Background and objectives Long-lived plasma cells (LLPCs) producing pathogenic antibodies are an important factor in autoimmune diseases maintenance and relapse. The therapeutic options available so far for targeting these cells (e.g. autologous stem cell transplantation, bortezomib) have the major disadvantage of eliminating the protective humoral immunity with the obvious caveats regarding a higher risk of infection. Therefore the development of new therapeutic tools for the selective depletion of LLPCs secreting pathogenic antibodies would be a great step forward.

Material and methods We synthetized an antigen affinity matrix (AM) conjugating a plasma cell specific antibody (i.e. anti-CD138) with the antigen/autoantigen-of-interest (i.e. Ovalbumin or Acetylcholine-Receptor, AChR). We performed proof-of-concept experiments using the anti-CD138-ovalbumin using: 1) anti-ovalbumin secreting hybridoma cells and 2) spleen cells from ovalbumin-immunised mice. Moreover, we used the anti-CD138-AChR AM for the ex-vivo depletion of splenic pathogenic plasma cells isolated from mice with experimental autoimmune myasthenia gravis (EAMG).
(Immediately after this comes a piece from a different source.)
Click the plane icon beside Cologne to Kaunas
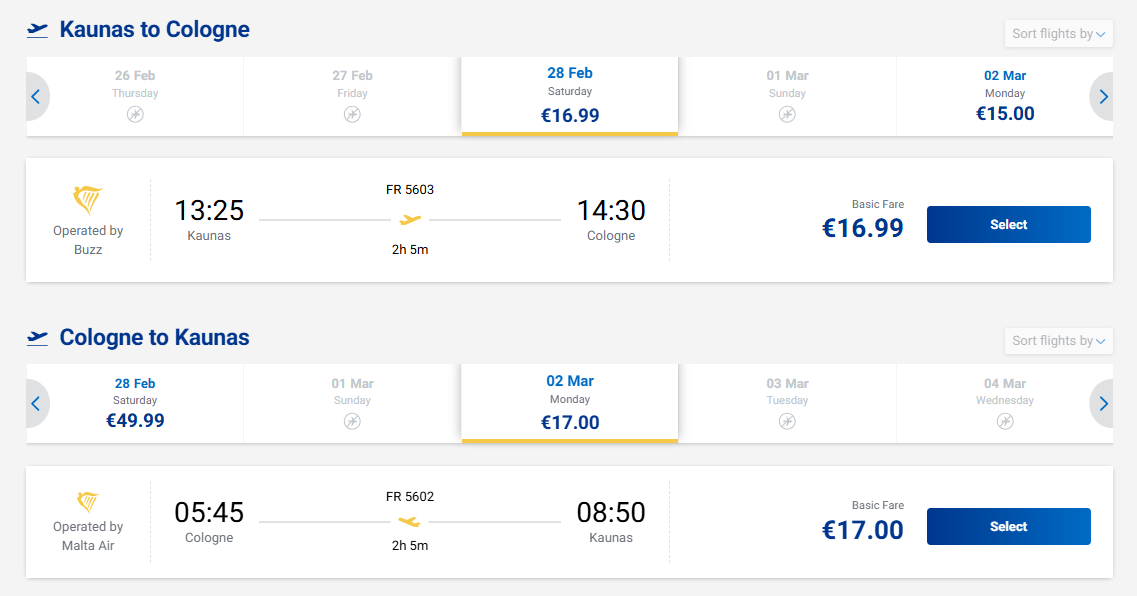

Results Antibodies secreted by ovalbumin-specific plasma cells could bind the ovalbumin delivered at surface of the plasma cell by the AM. In this way, anti-ovalbumin-specific hybridoma cells and splenic plasma cells were induced to commit suicide in presence of complement. Conversely, unrelated plasma cells (i.e. secreting antibodies against other antigens) were not lysed confirming the specificity of the method. Importantly, pathogenic plasma cells secreting anti-AChR-autoantibodies from the spleen of mice with EAMG can be eliminated using an anti-CD138-AChR-construct, suggesting that the AM technology can be used for the specific depletion of autoantibodies secreting plasma cells.

Conclusion Here we show that the AM technology could represent the first available tool for the depletion of (auto)antigen-specific plasma cells without affecting the protective plasma cells. We are currently testing the therapeutic efficacy of this AM in murine models of autoimmune disease.